While there's no doubt the Internet has created exciting new opportunities for filmmakers and film fans, many of the well-known sites are, like Hollywood studios, geared toward more commercial fare. Take 405, a fan favorite on ifilms.com that chronicles a jumbo jet's crash landing on a Los Angeles freeway. Made by special-effects technicians Bruce Branit and Jeremy Hunt, 405 is dazzling, hilarious and very smart. But it's also a calculated move to ascend the ladder of feature filmmaking. You won't see these guys on the small screen again anytime soon. "If you want to just be a filmmaker and express [yourself] using film, then go out and shoot a red dot for two hours," says Rodriguez. "But if you want to get a meeting with Universal or Amblin or whoever, if you want to get the big agent and get the big movie deal, you have to position yourself. You have to ask yourself what kind of film is going to attract attention."

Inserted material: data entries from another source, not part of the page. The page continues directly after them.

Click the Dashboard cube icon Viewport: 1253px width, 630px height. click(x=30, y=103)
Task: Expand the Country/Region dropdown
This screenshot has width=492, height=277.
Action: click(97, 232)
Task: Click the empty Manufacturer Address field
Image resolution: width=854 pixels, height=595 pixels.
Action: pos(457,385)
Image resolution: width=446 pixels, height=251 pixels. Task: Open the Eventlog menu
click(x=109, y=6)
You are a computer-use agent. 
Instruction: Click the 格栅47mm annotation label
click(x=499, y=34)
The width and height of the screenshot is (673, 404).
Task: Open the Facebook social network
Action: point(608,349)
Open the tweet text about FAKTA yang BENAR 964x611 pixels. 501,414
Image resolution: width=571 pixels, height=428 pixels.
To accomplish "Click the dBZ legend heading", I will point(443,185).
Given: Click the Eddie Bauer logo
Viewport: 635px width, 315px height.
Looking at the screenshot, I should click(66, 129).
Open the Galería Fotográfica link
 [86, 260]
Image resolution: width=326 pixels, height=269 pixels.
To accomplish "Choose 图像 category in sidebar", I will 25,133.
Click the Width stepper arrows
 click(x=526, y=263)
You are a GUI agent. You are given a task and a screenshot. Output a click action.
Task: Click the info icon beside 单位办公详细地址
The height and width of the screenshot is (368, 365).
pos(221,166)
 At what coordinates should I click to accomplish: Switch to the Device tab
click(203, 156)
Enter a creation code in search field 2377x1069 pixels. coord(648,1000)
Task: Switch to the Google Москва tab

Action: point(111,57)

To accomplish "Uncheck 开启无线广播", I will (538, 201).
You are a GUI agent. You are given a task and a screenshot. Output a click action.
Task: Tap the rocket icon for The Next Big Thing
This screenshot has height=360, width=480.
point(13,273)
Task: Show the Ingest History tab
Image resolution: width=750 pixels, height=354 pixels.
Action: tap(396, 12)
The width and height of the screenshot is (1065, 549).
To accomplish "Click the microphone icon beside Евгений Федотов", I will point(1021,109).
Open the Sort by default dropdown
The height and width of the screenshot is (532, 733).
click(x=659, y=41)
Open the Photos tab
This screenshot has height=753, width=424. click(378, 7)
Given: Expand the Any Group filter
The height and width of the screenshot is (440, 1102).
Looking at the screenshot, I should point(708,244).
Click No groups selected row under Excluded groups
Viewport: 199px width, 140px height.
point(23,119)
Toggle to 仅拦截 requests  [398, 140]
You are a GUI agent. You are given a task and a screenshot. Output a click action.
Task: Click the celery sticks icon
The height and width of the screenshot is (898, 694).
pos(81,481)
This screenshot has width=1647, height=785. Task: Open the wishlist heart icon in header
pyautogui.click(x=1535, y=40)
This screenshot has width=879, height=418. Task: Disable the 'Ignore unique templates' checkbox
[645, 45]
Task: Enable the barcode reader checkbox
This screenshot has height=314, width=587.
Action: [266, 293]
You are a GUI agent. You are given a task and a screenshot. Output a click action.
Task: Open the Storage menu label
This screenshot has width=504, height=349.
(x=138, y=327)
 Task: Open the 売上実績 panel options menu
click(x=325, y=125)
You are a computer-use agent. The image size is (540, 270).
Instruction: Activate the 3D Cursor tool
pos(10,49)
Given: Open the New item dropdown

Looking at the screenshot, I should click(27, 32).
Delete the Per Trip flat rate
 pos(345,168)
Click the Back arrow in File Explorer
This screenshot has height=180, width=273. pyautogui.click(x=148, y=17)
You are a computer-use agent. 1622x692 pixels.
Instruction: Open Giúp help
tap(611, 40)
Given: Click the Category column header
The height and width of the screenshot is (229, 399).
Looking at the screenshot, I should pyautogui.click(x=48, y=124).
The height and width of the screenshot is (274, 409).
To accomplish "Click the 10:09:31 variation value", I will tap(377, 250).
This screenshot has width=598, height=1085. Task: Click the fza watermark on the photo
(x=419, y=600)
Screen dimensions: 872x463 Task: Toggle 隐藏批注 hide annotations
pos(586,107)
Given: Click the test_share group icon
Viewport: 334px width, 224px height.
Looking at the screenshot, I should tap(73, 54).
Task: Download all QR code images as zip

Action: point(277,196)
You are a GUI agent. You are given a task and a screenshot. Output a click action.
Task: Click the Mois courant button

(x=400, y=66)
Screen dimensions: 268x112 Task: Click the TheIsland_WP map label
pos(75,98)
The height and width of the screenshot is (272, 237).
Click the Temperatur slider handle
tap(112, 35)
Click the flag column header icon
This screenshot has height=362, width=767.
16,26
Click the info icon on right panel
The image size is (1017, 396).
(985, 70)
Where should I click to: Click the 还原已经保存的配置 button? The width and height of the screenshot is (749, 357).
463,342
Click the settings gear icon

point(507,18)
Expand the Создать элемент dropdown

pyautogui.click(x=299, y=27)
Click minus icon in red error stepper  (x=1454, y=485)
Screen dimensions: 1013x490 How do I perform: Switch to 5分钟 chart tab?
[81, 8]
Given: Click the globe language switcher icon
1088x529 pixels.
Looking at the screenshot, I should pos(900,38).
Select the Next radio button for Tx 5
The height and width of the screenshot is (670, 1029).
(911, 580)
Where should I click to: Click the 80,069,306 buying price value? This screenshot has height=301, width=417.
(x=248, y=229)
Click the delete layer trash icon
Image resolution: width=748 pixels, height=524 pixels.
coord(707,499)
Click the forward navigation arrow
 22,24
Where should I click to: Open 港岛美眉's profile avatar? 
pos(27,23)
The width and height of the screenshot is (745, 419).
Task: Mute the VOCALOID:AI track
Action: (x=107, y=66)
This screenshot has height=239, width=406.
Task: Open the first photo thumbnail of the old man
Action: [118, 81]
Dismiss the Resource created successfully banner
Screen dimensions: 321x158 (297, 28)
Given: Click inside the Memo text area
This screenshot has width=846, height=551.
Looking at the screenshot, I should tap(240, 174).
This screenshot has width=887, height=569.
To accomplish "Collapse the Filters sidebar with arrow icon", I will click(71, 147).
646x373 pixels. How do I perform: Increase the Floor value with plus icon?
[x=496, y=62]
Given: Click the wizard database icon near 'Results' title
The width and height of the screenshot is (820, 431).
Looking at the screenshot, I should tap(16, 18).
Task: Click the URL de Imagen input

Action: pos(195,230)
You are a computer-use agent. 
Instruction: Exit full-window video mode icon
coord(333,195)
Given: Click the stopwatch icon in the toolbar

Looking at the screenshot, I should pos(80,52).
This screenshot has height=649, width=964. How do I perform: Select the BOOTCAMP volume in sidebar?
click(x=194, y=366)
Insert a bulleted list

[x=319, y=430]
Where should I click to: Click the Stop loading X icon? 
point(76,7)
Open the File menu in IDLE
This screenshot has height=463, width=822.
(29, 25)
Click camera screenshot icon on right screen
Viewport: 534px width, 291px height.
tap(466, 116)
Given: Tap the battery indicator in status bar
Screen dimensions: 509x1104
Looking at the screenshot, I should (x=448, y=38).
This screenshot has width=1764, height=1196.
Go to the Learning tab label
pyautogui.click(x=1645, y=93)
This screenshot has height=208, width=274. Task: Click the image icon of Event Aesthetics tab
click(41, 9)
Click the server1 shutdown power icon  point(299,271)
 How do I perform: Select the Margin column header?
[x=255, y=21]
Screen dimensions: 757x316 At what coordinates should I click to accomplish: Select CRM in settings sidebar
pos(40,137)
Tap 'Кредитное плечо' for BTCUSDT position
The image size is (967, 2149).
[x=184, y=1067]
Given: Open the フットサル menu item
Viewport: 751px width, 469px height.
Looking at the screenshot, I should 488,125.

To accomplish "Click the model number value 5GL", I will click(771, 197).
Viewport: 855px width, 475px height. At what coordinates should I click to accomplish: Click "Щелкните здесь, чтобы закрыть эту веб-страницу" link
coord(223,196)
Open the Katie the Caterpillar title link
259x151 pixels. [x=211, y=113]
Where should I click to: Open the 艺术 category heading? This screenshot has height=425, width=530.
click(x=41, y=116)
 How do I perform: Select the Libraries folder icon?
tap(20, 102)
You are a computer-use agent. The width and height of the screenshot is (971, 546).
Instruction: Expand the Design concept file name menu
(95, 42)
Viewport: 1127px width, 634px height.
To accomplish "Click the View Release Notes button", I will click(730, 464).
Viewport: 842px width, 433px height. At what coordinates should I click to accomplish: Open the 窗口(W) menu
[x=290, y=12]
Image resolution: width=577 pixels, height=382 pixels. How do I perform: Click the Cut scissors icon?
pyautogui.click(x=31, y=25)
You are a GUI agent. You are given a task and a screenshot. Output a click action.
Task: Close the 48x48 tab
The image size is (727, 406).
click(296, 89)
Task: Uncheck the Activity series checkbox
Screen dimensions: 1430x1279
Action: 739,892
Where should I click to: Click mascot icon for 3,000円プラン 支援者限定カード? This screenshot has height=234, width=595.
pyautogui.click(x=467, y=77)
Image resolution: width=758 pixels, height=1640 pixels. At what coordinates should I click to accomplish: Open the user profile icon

Like anything else on the Internet, finding more challenging fare outside the mainstream takes a lot of searching. But for those willing to look, there are more opportunities than ever for people to see the kind of experimental and avant-garde film and video that in the past would never have reached Portland. And it's not just for your computer. There's a growing movement called "microcinema" that uses web-streaming technology to view noncommercial film and video in a communal, theater-like atmosphere. Here in Portland, for example, Stumptown Coffee offers "Internet Film Night," where you watch webcast movies over cappuccino with friends. Whether you're an aspiring Hollywood player, lover of film, Internet junkie or underground dweller, the Web provides an opportunity that can't be ignored. But the tension between artistic integrity and commercial feasibility remains. The Internet is just another arena for the ongoing struggle.